Last year, the US Congress passed the Inflation Reduction Act, which directs nearly $400 billion in federal funding toward clean energy, via tax incentives, grants, and loans, as per McKinsey. Furthering its electrification efforts, the Biden administration has announced another $15.5 billion for retrofitting existing factories and rehiring workers.
The package includes $2B in grants and up to $10B in loans for repurposing ICE plants, the US Department of Energy (DOE) said on August 31, 2023. There’s also a “Notice of Intent” to make an additional $3.5B available for expanding the nation’s grid and boosting local battery manufacturing.

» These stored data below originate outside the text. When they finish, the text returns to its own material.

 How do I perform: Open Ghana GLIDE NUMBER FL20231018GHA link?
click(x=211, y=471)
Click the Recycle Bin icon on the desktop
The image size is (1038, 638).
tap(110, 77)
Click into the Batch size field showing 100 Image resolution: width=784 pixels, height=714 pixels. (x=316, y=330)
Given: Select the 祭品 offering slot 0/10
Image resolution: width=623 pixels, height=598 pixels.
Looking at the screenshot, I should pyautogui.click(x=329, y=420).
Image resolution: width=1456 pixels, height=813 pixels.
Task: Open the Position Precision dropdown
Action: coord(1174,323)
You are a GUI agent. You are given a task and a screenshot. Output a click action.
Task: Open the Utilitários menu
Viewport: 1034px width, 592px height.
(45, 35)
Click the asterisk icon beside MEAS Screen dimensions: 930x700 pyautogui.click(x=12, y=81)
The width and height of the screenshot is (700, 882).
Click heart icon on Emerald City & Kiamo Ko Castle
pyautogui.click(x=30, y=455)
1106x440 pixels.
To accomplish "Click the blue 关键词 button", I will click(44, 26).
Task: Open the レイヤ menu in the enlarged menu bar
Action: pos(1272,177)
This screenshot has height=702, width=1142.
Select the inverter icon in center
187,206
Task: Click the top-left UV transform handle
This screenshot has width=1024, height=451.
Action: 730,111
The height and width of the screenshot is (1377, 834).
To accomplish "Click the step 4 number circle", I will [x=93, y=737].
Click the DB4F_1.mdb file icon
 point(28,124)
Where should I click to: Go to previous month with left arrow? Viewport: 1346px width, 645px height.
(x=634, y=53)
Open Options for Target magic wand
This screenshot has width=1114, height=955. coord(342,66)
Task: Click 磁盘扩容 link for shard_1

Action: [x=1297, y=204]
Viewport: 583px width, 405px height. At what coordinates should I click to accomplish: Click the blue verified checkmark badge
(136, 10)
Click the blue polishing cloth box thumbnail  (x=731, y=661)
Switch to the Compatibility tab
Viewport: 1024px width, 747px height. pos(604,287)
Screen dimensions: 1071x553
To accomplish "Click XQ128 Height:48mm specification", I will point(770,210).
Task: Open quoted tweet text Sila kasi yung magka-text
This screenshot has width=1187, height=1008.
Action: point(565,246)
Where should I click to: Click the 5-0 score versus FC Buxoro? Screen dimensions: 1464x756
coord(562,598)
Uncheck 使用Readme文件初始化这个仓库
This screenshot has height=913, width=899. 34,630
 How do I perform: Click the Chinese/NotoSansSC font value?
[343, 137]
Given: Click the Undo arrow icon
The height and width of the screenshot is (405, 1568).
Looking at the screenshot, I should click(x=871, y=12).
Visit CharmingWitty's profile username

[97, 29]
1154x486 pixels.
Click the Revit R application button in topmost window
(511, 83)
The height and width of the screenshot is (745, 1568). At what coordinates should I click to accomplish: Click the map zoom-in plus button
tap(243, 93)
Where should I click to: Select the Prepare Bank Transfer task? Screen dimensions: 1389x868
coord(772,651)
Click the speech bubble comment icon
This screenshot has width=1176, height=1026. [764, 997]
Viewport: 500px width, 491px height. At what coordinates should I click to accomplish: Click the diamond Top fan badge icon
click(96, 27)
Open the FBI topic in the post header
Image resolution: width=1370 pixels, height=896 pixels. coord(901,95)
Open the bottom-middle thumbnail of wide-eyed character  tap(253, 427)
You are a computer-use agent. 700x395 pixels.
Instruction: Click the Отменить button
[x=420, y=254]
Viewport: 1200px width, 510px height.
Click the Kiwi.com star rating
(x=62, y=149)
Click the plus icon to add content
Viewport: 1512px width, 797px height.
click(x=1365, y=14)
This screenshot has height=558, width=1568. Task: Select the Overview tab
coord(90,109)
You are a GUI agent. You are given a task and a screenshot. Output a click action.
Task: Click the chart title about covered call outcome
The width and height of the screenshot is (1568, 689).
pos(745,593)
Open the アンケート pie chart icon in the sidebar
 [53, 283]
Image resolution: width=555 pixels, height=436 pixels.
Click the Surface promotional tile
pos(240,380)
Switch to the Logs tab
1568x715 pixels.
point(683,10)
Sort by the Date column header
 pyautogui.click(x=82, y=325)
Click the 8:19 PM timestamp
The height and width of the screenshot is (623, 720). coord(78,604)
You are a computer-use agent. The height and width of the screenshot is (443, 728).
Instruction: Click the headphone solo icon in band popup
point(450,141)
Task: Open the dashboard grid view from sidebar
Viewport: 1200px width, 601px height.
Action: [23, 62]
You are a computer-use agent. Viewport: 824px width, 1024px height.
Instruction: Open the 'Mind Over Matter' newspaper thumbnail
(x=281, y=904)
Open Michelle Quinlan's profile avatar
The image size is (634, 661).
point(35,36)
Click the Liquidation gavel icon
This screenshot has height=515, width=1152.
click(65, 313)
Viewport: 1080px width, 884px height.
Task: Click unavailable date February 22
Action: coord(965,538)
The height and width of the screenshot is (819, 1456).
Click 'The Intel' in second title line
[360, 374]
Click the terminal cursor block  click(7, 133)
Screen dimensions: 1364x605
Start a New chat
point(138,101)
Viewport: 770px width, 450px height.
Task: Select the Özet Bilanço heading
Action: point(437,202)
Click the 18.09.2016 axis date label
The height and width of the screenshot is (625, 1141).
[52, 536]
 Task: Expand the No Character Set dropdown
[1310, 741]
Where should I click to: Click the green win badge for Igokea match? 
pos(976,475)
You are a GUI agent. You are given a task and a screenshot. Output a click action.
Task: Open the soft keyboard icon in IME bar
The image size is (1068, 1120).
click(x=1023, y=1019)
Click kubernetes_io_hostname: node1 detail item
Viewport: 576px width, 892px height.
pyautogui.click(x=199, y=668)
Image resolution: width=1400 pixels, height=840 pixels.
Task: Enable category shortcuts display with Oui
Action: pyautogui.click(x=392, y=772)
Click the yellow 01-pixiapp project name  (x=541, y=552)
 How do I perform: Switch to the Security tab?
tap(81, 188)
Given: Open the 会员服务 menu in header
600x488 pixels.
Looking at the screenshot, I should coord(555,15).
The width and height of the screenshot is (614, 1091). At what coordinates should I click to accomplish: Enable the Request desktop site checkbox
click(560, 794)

The administration appears to be targeting established automakers, who are struggling to turn profits with EV sales. The press release states:
In the Domestic Conversion Grant Program, higher scores will be given to projects that are likely to retain collective bargaining agreements and/or those that have an existing high-quality, high-wage hourly production workforce, such as applicants that currently pay top quartile wages in their industry.
The program would support retooling that involves local production of hybrid, plug-in hybrid, pure electric, and fuel-cell vehicles. It includes supporting factories with vehicle and component assembly, and related parts manufacturing. Moreover, it might also help start-ups like Rivian and Lucid, which are struggling to scale up production and face mounting losses.
Several automakers are retooling existing plants. Early this year, Honda announced the conversion of its Marysville Auto Plant in Ohio for the production of EVs and related components. Toyota is also retooling its Georgetown plant for upcoming vehicles as part of its EV strategy.
Even General Motors has committed to converting existing facilities into EV hubs. The automaker has already transformed its Detroit-Hamtramck facility into what’s now called Factory Zero. A recent report stated that the US would need to invest in improving grid infrastructure, while it continues to boost battery and vehicle production.
CNBC reported in July 2023 that the US would need between $20B to $30B to build new high-voltage transmission lines to transport clean energy across the country, and to cope with skyrocketing electricity needs, indicating that the current allocation of resources falls well short of the projected demand.